仁王が熱でもあるのかと聞いてくる。全力で首を横に振った。変なことを口走らないように言葉を考える。いつもみたいに言えばいいんだ、今日は天気がいいですね、みたいな世間話風に。今朝見かけたスズメのように爽やかに。平常心、平常心…あ、心なしか心臓も安定してきた気がする。よし!
「今日は海軍記念日なんだって!」
「…急にどうした?」
「でね、『E.T.』の上映日だったんだって。ほら、人差し指合わせたり自転車で空飛んだりする映画」
自分の人差し指を合わせて言う。何が何だか分からない詐欺師は、目を白黒させていた。貴重な表情だ。いつもの仕返しをしてるように感じて、ちょっと楽しくなる。
ふと思った。今なら、言えるかもしれない。このテンションで言い切ってやればいいんだ。仁王もワケが分からないだろうし。
「で、ね。それを記念して仁王にこれをあげるよ!」
思い切って、と言うか半ば投げやりに鞄から取り出した袋を仁王に投げた。反射的に受け取ったところを見ると、伊達に毎日ボールを追いかけてるだけある。仁王は袋を開けて、中から黄色い物…テニスボールを取り出した。だんだんと顔が火照ってくるのに気づいて、そっぽを向く。
視界の端で、仁王がにやりと笑うのを見た。
「記念して、ねぇ…素直におめでとうって言ったらどうじゃ?」
「! う、うるさいっ」
ものすごく簡単に気づかれた。てか、仁王の顔がムカつく。さっきまで変な表情だったくせに。何そのドヤ顔。

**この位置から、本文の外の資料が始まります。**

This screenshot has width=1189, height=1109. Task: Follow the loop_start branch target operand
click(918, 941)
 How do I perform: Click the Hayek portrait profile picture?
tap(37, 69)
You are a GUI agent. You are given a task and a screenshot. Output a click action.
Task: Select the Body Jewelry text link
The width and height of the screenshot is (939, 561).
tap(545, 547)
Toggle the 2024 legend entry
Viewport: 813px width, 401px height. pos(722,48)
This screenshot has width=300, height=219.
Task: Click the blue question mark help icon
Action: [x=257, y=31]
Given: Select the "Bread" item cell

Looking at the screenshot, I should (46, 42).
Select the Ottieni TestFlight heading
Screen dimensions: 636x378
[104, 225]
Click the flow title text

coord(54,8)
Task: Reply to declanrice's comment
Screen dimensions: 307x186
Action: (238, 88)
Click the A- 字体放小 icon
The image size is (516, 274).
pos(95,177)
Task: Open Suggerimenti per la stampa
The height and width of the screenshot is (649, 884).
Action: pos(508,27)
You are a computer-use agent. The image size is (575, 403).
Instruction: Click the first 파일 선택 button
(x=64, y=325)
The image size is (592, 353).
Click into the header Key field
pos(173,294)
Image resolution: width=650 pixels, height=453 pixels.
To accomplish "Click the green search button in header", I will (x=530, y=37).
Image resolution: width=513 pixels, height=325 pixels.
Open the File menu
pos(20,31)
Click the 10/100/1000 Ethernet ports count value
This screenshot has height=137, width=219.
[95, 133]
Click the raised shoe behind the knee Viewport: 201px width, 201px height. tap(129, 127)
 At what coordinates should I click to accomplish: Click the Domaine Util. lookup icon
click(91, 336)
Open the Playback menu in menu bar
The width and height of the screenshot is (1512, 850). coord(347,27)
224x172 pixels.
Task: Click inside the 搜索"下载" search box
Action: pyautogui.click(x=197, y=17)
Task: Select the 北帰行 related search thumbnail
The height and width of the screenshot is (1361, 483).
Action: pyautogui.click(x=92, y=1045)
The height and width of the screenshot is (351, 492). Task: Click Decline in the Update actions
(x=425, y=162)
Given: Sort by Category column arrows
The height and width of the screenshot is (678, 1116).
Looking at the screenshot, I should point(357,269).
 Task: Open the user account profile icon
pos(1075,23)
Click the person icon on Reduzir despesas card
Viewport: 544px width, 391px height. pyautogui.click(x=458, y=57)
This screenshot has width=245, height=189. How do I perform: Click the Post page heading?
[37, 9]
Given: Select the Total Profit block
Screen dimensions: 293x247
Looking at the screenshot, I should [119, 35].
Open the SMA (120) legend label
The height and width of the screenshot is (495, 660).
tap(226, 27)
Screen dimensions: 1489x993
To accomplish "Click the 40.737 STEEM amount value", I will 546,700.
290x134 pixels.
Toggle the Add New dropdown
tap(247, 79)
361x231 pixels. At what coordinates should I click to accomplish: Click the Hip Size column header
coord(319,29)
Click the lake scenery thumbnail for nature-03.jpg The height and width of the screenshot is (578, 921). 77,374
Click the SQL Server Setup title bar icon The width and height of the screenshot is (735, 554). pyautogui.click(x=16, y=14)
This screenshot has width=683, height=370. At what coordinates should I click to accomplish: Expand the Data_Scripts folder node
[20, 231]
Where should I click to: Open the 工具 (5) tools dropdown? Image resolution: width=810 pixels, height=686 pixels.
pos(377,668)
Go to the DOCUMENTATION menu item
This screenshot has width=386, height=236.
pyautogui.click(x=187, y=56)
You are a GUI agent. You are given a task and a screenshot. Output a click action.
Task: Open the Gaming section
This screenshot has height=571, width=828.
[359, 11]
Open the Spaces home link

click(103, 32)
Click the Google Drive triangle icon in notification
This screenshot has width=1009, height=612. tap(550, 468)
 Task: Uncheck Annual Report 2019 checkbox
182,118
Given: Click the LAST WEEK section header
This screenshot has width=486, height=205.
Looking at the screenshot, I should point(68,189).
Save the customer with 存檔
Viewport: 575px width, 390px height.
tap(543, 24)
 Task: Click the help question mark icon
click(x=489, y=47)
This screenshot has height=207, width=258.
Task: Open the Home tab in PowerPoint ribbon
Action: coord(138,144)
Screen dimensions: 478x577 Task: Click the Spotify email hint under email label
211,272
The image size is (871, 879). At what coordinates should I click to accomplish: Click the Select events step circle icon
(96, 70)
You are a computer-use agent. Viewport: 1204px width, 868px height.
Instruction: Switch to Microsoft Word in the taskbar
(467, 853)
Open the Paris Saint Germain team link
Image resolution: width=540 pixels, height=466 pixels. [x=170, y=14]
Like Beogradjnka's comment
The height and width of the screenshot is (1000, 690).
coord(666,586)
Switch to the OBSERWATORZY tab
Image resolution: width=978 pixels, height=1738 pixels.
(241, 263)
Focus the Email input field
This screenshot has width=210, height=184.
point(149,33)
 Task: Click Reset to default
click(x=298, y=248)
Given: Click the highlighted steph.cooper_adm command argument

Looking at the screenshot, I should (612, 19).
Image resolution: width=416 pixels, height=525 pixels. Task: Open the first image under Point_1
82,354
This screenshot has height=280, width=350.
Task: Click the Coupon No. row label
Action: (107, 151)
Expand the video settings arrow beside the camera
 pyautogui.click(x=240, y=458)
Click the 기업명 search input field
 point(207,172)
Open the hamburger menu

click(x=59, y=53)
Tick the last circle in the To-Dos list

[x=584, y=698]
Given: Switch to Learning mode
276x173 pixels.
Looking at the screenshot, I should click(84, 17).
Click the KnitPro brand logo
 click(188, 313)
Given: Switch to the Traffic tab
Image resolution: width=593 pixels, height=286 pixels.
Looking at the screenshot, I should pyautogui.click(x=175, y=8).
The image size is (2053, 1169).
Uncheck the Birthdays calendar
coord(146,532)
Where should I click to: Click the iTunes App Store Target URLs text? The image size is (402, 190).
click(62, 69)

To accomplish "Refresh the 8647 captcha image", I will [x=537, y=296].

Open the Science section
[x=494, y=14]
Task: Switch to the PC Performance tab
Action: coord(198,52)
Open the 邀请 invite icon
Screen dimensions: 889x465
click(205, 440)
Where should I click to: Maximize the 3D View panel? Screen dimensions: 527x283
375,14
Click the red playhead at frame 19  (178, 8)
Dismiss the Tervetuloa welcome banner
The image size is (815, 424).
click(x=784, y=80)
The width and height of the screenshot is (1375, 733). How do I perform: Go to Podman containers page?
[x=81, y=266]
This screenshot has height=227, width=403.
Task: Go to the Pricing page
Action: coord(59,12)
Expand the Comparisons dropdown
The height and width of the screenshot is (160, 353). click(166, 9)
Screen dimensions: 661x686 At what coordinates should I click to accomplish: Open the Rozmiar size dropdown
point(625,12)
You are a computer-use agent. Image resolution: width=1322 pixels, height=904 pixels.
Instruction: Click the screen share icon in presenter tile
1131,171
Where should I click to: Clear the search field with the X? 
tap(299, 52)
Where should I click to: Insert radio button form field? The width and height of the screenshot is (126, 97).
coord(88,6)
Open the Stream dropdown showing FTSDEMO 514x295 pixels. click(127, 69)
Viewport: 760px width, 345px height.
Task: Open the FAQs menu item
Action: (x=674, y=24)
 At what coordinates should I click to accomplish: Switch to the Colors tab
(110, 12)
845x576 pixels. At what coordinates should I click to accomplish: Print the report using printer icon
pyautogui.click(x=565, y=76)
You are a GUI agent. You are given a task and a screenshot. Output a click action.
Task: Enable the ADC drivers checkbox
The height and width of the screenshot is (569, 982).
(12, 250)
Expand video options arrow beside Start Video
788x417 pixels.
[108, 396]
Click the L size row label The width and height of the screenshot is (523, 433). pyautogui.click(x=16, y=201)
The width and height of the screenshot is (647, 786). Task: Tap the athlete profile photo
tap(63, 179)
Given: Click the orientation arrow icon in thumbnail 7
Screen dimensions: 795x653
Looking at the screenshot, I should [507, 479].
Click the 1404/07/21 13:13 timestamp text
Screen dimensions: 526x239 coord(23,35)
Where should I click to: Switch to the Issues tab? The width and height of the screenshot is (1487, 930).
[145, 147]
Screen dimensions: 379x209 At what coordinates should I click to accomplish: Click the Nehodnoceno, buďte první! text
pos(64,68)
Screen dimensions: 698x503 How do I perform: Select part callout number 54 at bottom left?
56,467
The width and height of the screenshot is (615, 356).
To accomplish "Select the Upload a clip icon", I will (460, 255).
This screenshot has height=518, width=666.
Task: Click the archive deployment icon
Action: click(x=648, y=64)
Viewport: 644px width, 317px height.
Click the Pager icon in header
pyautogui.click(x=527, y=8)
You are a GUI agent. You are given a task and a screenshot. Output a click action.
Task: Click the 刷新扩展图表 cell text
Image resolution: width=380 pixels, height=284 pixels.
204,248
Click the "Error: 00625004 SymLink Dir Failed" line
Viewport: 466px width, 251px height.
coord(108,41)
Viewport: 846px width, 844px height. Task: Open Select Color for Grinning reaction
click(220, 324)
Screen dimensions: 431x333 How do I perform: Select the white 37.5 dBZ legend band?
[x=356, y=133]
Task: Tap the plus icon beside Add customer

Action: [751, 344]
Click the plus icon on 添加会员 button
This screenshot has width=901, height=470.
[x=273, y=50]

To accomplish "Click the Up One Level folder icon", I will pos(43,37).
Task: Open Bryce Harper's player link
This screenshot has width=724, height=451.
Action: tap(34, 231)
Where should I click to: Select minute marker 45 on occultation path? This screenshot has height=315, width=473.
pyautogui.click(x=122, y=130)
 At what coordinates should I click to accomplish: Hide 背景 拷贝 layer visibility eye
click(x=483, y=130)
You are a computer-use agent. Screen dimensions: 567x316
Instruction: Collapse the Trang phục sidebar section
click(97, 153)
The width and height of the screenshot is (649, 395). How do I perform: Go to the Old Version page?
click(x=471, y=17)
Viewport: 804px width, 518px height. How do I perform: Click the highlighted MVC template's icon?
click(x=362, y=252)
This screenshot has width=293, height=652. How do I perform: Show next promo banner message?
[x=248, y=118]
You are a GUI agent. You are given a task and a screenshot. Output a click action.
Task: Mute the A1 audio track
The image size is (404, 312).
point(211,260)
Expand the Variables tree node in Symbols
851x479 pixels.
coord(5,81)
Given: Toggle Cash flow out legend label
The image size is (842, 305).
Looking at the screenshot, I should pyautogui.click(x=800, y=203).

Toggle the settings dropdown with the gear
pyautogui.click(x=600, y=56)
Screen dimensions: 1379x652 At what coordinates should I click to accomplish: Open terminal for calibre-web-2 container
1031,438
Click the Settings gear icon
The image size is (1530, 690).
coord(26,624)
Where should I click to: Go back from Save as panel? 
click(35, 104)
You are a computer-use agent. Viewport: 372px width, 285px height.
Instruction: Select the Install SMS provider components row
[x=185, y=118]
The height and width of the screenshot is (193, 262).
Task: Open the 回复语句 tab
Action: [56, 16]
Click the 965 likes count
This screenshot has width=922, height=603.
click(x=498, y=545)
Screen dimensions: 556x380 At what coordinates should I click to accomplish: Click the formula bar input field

けど1番腹が立つのは、治まるどころか徐々に熱を持つ私の頬っぺただった。あっついんですけどっ!
おめでとうなんか言ってやんない
「お、ブンちゃん」
「おはよー。あ、仁王誕生日おめでとー」
「!! 丸井のあほ!」
「はぁ!?何だよそれ意味分かんねー!」
「ツンデレじゃよ」
「ちっ、違う!」
「へー…名字ってツンデレだったのかよぃ」
「違うって言ってんでしょーがっ。仁王も変なこと言い触らさないでよ!」
「プリッ」
今日1日、このネタでずっといじられたけど、仁王がいつも以上に笑顔だったから…まぁ、良しとしようと思う。…やっぱムカつく。